Effect of surface coordination on 2,4-D sorption by kaolinite from methanol/water mixture

- The solubility of 2,4-D anion does not invoke the positive Km-fc relationship.
- The charge-related hydrophilic interaction is the primary cause of the inapplicability of cosolvency sorption model.
- The bidentate coordination is formed on the positively charged mineral in the hydrophilic sorption.
- The positive relationship of Km-fc is a result of bidentate coordination of 2,4-D anion on the positively charged surface.

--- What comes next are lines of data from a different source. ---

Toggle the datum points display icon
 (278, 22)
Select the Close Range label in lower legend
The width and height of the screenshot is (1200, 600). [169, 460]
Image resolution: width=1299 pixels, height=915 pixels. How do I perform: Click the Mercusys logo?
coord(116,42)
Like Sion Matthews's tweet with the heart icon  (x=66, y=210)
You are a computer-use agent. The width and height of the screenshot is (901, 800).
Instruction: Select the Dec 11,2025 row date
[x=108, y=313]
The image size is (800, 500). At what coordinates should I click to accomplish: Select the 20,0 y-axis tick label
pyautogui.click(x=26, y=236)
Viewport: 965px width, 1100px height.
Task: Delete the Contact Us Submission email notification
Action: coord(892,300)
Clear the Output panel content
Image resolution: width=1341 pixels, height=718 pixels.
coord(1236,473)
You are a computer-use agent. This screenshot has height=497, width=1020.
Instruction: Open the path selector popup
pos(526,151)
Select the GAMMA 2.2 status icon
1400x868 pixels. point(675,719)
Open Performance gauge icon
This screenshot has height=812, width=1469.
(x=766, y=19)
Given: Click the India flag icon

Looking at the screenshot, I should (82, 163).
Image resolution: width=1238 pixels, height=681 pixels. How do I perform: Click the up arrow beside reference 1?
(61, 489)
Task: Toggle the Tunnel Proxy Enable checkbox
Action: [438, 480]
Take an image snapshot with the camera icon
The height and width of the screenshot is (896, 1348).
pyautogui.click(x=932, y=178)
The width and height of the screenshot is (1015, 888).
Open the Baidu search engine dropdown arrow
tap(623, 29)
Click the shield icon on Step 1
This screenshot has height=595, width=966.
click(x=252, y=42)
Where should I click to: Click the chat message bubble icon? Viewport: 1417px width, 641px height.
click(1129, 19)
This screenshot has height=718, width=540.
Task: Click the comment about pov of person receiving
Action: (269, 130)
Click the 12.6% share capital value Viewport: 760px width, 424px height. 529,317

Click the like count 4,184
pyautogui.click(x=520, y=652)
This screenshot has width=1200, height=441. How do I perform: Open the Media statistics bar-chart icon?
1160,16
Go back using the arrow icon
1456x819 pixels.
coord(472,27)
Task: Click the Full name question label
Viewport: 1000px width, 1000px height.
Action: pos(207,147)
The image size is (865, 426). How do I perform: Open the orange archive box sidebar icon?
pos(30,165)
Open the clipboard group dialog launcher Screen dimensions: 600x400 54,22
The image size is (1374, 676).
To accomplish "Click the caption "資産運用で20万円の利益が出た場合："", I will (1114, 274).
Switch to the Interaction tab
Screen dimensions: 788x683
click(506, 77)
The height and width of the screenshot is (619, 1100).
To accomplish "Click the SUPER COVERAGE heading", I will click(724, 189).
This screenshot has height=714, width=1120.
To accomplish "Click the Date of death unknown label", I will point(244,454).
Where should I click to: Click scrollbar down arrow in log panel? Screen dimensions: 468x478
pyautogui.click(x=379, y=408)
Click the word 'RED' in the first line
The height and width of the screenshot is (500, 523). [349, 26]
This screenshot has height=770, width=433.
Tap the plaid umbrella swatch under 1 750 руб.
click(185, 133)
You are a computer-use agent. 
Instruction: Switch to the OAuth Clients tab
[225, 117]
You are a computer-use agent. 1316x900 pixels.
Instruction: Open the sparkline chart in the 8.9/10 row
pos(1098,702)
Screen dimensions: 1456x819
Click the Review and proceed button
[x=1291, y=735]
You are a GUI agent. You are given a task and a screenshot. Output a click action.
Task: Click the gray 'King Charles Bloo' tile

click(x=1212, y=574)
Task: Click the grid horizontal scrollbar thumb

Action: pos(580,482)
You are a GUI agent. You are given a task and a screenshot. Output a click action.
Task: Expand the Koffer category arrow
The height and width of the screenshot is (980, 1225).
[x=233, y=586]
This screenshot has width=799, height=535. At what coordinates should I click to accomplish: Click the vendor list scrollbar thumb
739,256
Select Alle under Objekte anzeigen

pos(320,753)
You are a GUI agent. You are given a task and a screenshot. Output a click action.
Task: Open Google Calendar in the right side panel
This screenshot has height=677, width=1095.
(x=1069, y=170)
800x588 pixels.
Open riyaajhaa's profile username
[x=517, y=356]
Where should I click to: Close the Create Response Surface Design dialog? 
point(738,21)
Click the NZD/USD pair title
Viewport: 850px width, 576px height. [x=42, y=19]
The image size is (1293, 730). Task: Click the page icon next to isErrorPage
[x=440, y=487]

The application of the cosolvency sorption model to predict the sorption of carboxylic acids in cosolvent systems was found to be problematic. The cause of the discrepancy was investigated by analyzing the solubility (Sm) and sorption (Km, linear sorption coefficient) of the pesticide 2,4-dichlorophenoxyacetic acid (2,4-D) on metal-saturated kaolinites, as a function of methanol volume fraction (fc) and apparent solution pH. The possible formation of a coordination compound during the hydrophilic interaction of 2,4-dichlorophenoxyacetate in methanol-water mixture was identified using attenuated total reflectance Fourier transform infrared (ATR-FTIR) spectroscopy. The Sm of 2,4-dichlorophenoxyacetate increased with increasing fc. Thus, the shift of activity of solute occurred in the liquid phase was not significant for determining the cause of the positive Km-fc relationship. However, Km value of 2,4-dichlorophenoxyacetate on the metal-saturated kaolinite increased log-linearly with fc. The ATR-FTIR results on surface coordination of 2,4-dichlorophenoxyacetate on the metal-saturated kaolinite surface showed that bidentate coordination is more likely to occur instead of a bridging coordination with increasing fc. Therefore, it can be reasonably concluded that the positive Km-fc relationship is due to the charge-related hydrophilic interaction through bidentate coordination of 2,4-dichlorophenoxyacetate, and it increases with increasing positive charge density on the kaolinites, as a function of fc.